── Supplied entries

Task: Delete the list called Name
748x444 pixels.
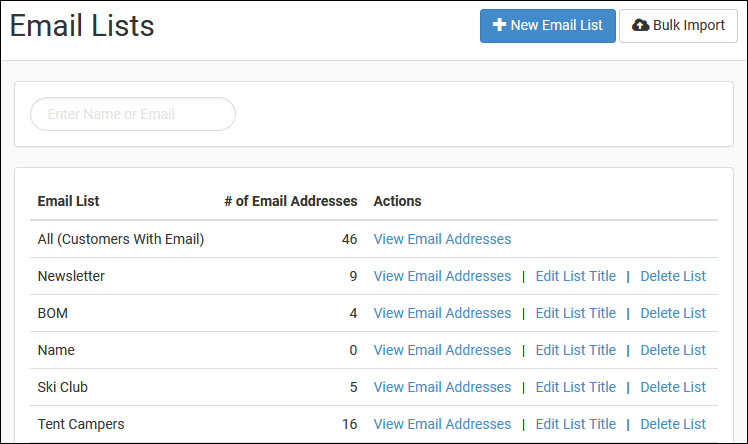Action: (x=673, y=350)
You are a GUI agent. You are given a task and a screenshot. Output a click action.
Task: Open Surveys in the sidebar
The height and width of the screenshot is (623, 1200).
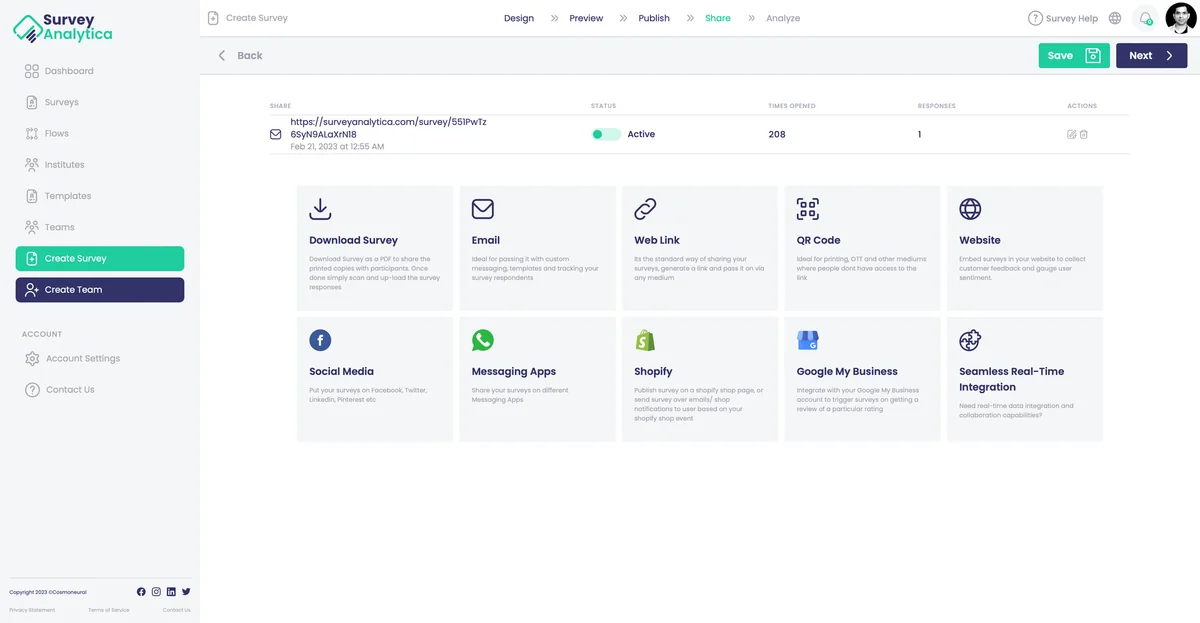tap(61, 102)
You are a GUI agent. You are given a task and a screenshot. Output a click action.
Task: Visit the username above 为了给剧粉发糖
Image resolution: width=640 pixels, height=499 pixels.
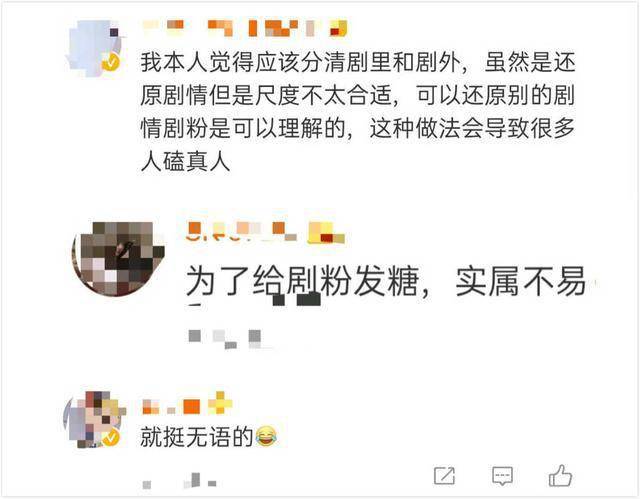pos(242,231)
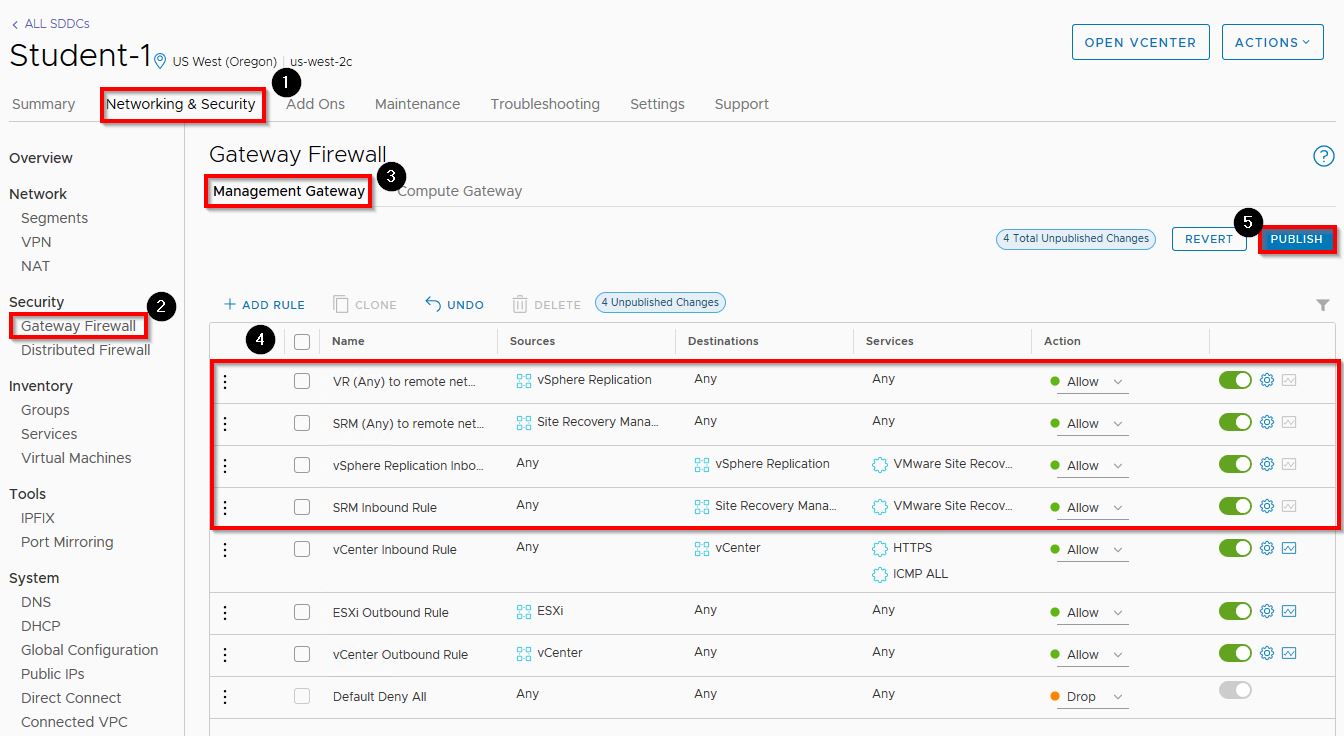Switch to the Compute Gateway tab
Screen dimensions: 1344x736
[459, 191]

────
── Supplied entries

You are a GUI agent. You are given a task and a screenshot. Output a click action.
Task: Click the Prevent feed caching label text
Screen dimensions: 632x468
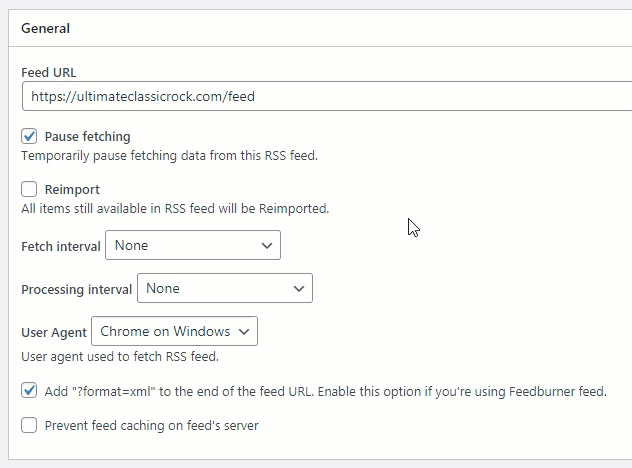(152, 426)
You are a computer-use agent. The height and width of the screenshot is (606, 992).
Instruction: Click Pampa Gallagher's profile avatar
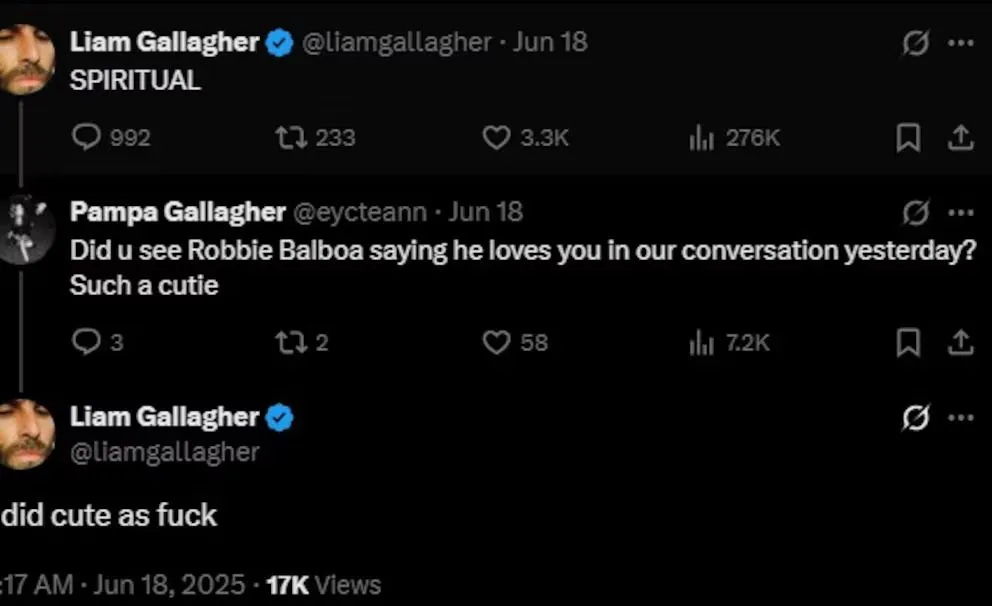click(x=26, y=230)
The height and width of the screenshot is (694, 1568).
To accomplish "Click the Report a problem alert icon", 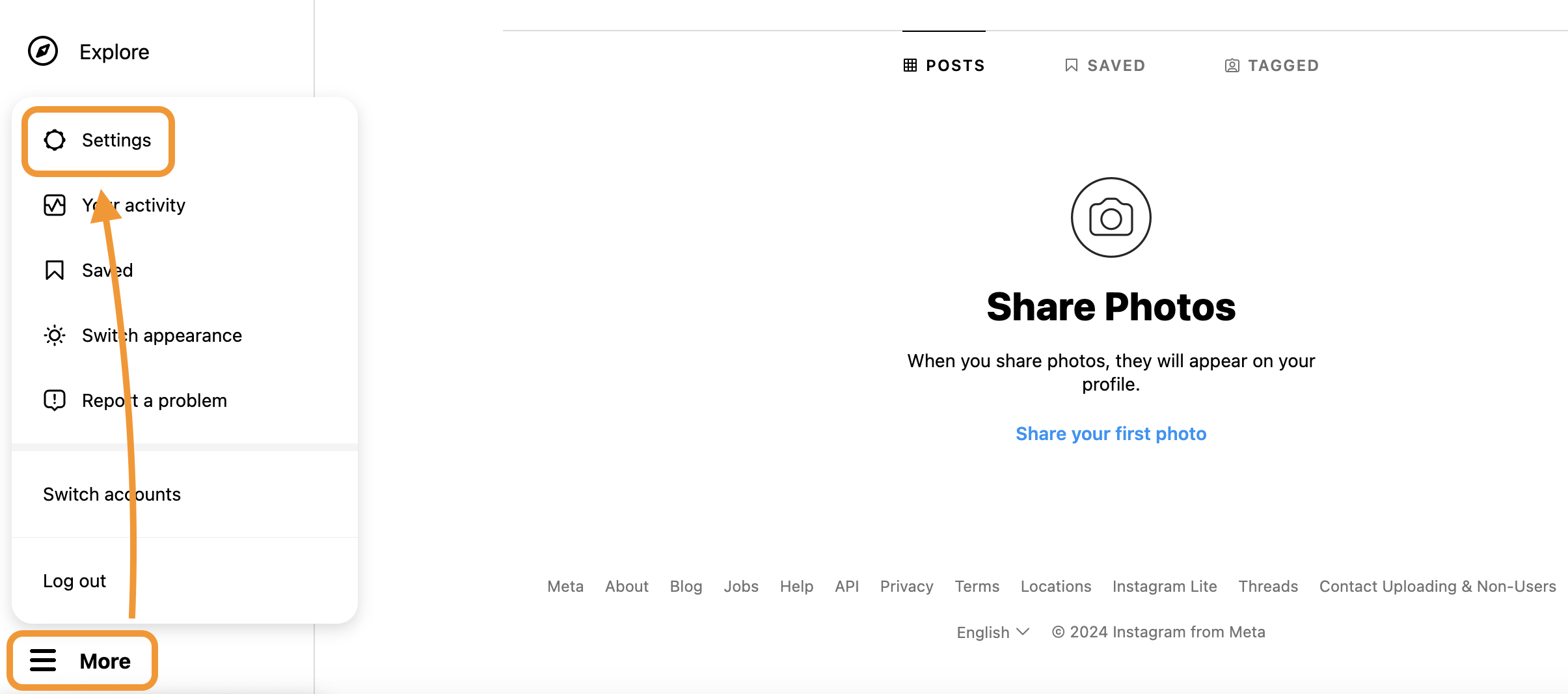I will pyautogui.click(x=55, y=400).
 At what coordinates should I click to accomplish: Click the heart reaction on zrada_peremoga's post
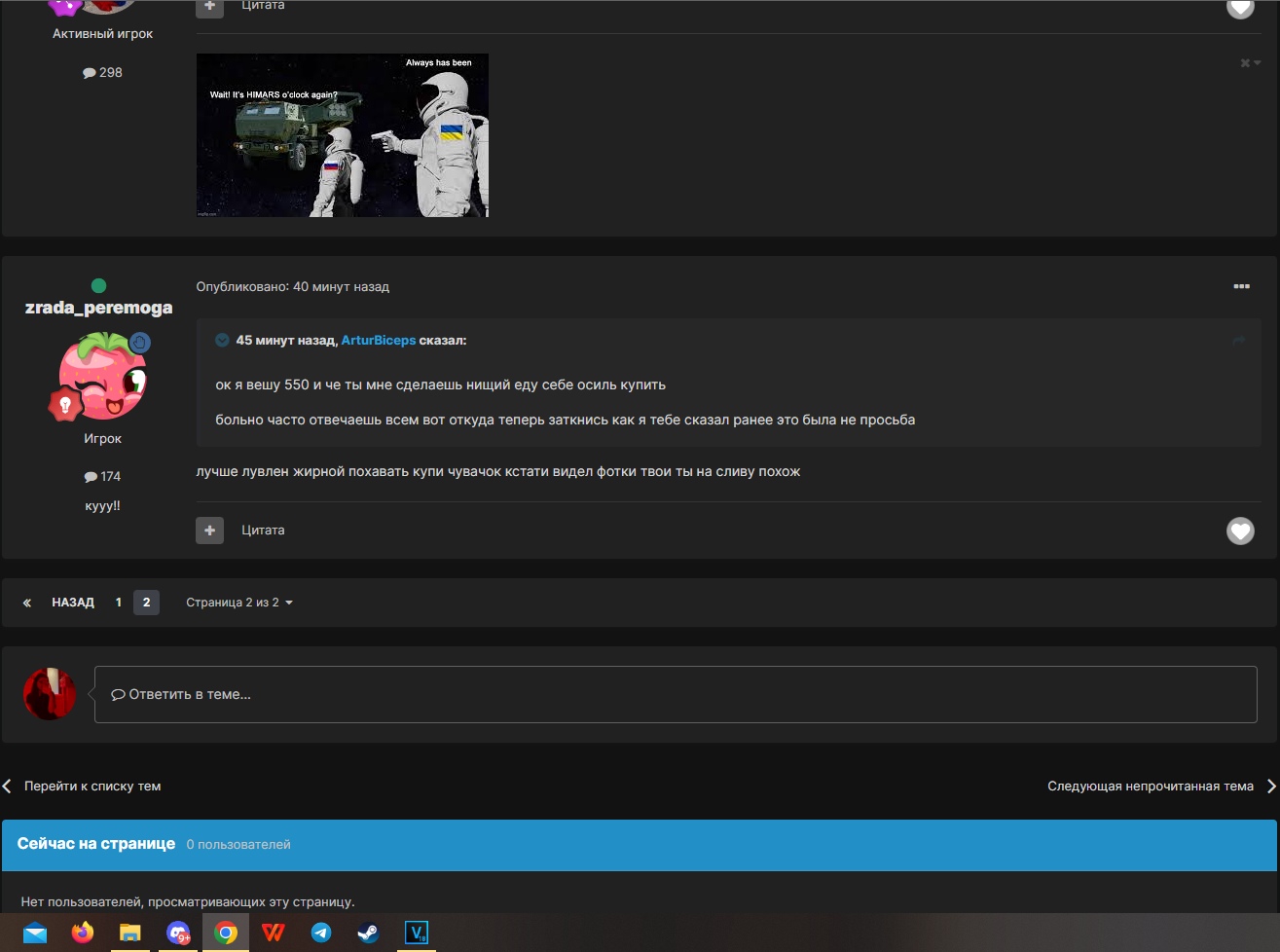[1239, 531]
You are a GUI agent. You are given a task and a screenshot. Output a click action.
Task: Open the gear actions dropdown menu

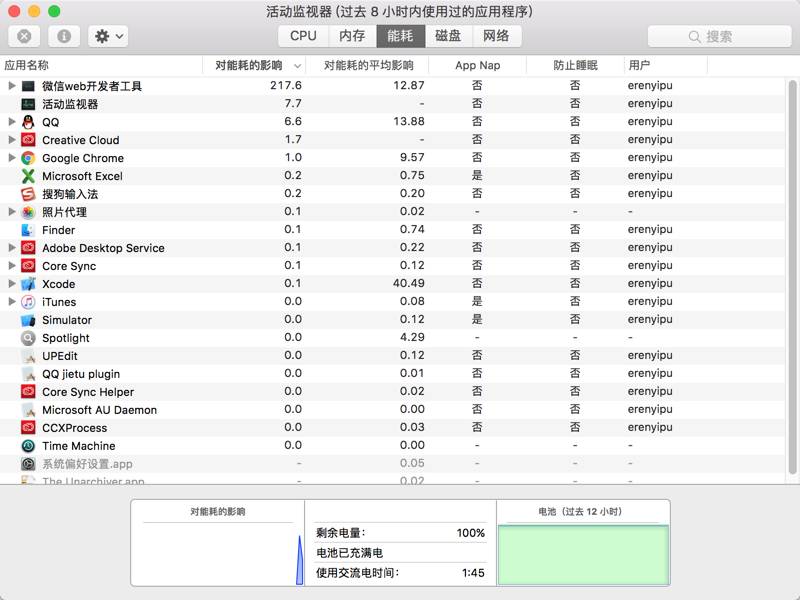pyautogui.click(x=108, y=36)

────

(Work to complete):
An exact transcription is needed of the lines from the one with "Task: Delete the list called Name" to the one with "Task: Visit the username above 为了给剧粉发糖" above, both ends included, with pictures left out.

(Task answer):
Task: Delete the list called Name
748x444 pixels.
Action: (x=673, y=350)
You are a GUI agent. You are given a task and a screenshot. Output a click action.
Task: Open Surveys in the sidebar
The height and width of the screenshot is (623, 1200).
tap(61, 102)
You are a GUI agent. You are given a task and a screenshot. Output a click action.
Task: Visit the username above 为了给剧粉发糖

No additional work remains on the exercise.